Rhodium plating is undertaken on various products where there is a requirement for a brilliant white finish. The rhodium plate produced is a thin layer of rhodium metal covering a substrate of a less white or non-white material. As for all plating, the plated layer can wear in time to reveal the underlying substrate. Rhodium plating is no different.
White Gold and Rhodium Plating
Where rhodium plate has been plated onto a white gold alloy the plated layer can be removed under heavy wear conditions.
It is advised that white gold objects with rhodium plating, be re-plated regularly.
If you are not aware whether your white gold jewellery is rhodium plated then I suggest that the probability is that most items of white gold jewellery are rhodium plated to increase their "whiteness" and to mask the lesser quality white gold alloy employed, which is often more yellowish-brown than white.
Rhodium plating is also employed to cover white gold alloy that has been produced using nickel as the whitening agent. The rhodium plate, in this case, has been utilised to prevent nickel coming into contact with your skin and causing an allergy rash.

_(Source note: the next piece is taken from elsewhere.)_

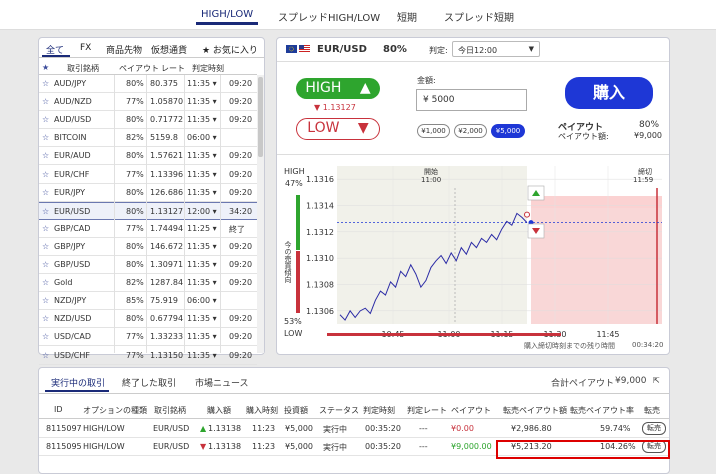 The width and height of the screenshot is (716, 474). I want to click on judge-time-dropdown: 12:00 ▾, so click(202, 212).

See Nickel Allergy by Humagaia
White gold is actually an alloy of gold combined with white metals such as silver, palladium, or nickel. The natural color of "white" gold is light grey (gray) and slightly yellow. For this reason most white gold jewellery has rhodium plating over the white gold alloy. This is to increase the appearance of whiteness and to cater for the requirement of customers for a whiter white in their white gold jewellery.
Rhodium Plate on White Gold Jewellery
Jewelry made of white gold is coated in one of two way, with a:
- highly reflective rhodium
- platinum and palladium mixture
In both cases a brilliant white shine is plated onto the surface of the white gold substrate.
White gold is usually plated with a thin layer of rhodium, 0.05 to 0.5 micrometres in thickness. The purposes of rhodium-plating the surface of the white gold alloy is
- to add lustre to the white gold alloy
- to prevent oxidation of some of the metals found in the alloy
- to create a barrier between the white gold alloy and your skin..
As the rhodium plated layer is so thin the protective plating can wear. Any wear on the rhodium plate will allow oxidization to begin and progress. This weakens the rhodium coating even more.
It is recommended that your rhodium-plated white gold jewellery is re-plated with about 2.0 micrometres of rhodium so that the colour of you white gold lasts longer and becomes more durable white gold jewellery.
See White Gold by Humagaia for more information of white gold alloy.
White Gold :: What Constitutes "White"?
As yet, there is no legal or industry-accepted definition of what constitutes a 'white' colour for white gold. The trade description of 'white gold' may mean different things to different people. This can also be due to cultural differences.
A white gold alloy that is 'ice white' or 'detergent white' is especially difficult to achieve because of the intrinsic yellow colour of gold. There is always a tendency for the 'white' gold alloy to have a distinct yellowish tinge.
This colour issue is one that has been conjectured for a long time. Both technically and economically there has been a tendency for commercial white gold alloy not to be a good white colour. As mentioned, the gold alloy employed usually has a yellow-brownish tint. These gold alloy are frequently rhodium-plated to improve their appearance.
Rhodium plating is used to make the white gold alloy look more intense white. Light grey is actually the natural colour of white gold, as made with the currently utilised white gold alloy formulae. Rhodium metal is very white and very hard. The rhodium plate used, however, does wear away.
Rhodium is a member of the platinum family of metals. The chemical properties that make it an ideal candidate for coating white gold are:
- It has high reflectivity
- It has a good metallic white colour
- It is hard
- It has good wear properties.
These are the reasons why a thin electroplated coating of rhodium metal is applied to white gold jewellery to improve the "whiteness" of the white gold.
Rhodium Plating :: White Gold :: Legal Position
Both 9k white gold and 18k white gold have a very similar white colour. This is because both normally have a rhodium plating finish.
This is allowed, legally, in many countries.
This is the case even where the country in question has hallmarking regulations.
Rhodium Plating :: Wear and Tear
A rhodium plate coating, if worn with due care and attention and not subjected to undue abrasion, should be perfectly practicable for up to 3 years before it wears through to reveal the white gold alloy underneath.
Most consumers are now accustomed to the colour of rhodium plating on their white gold jewellery and invariably prefer the white brightness that it imparts. Rhodium plating has, in fact, become the norm for the colour of white gold,
Because you have become accustomed to the rhodium plating look and feel it is likely, unless there is a change in fashion perspectives, that rhodium plating will continue for many years to come, to be the face of white gold jewellery, as described as white gold!
However, white gold jewellery wearers can be disappointed when they discover that their jewellery has gone off-white. It may even display a yellow-brown tint. This can occur when the rhodium plating wears through. Some cheaper jewellery may display a distinctly yellow-brown colouration.
To keep a white gold ring, for instance, looking pristine it should be re-plated with rhodium approximately every 12 to 18 months. This is entirely dependent on the amount of wear and tear that the jewellery item receives.
As white gold rings are probably the most prone to rubbing and abrasion this time-frame can be extended for other less stressed jewellery. Most local jewellers are able to rhodium plate jewellery cost-effectively.